#### Exercise input:

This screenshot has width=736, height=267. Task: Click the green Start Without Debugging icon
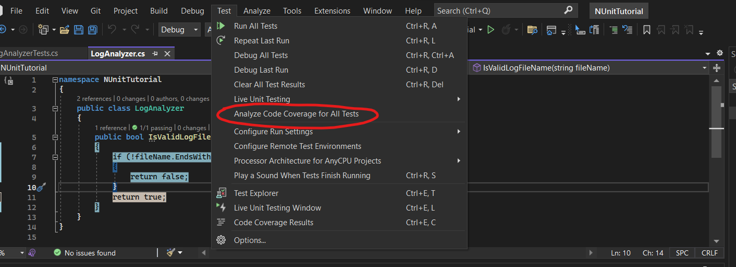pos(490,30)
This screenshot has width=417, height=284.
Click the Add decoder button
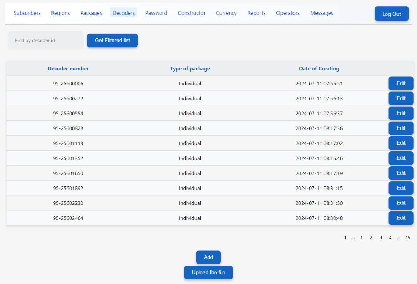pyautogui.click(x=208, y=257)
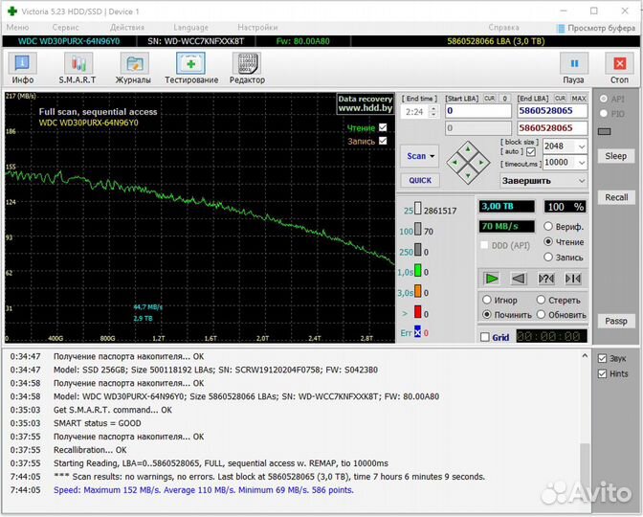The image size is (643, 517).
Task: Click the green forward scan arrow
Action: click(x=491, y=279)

#### What to work on:
Look for the line that contains "This screenshot has width=417, height=284.", then please copy it and the rest of the lines through the end of the data, pictures excluded.

#### Your response:
This screenshot has width=417, height=284.
Click the Add decoder button
pyautogui.click(x=208, y=257)
The image size is (643, 517).
Task: Click the green forward scan arrow
Action: click(x=491, y=279)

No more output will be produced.